The most common method of effecting service on a defendant in Local Court proceedings is by way of personal service. 

Supreme Court Proceedings

Pursuant to rule 10.20 2(a) of the  Uniform Civil Procedure Rules 2005 any originating process, and any order for examination or garnishee order, in proceedings in the Supreme Court must be personally served.

It is recommended that the plaintiff request an external skip trace be conducted by debt recovery and investigation companies in an attempt to locate the defendant.  Should this be unsuccessful and you are unable to personally serve an individual with the document, you can apply to the Local Court and Supreme Court of New South Wales for substituted service to serve documents that cannot practically be served on the person (pursuant to Uniform Civil Procedure Rules 2005 10.14 (1)(a)). 

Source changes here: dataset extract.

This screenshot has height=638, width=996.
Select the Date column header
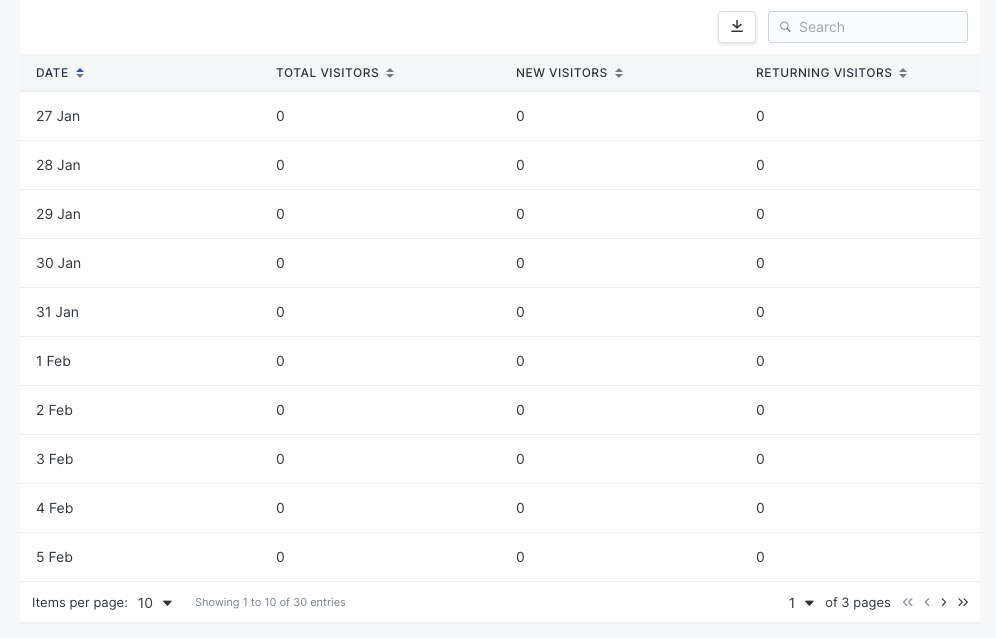point(53,72)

The results from the external skip trace conducted on the individual will be included in the supporting affidavit as evidence showing that attempts have been made to locate the individual.  The affidavit in support of the application for substituted service must include a statement as to the applicant’s knowledge of the whereabouts of the person to be served, and a statement as to any communications that have occurred between the applicant and the person to be served since the cause of action in the proceedings arose i.e. email or social media. 

The Court may make orders specifying the steps that may be taken to enable the document to be brought to the attention of the defendant. 

The plaintiff is to obey to the Court’s orders and take the specified steps to bring the document to the individual’s attention.  Once this has occurred the Statement of Claim is then to be deemed served.

This alternative and non-traditional means to serve an individual should they be unable to be personally served with documents, enables an individual or company to overcome a pitfall that often arises within the debt recovery legal process.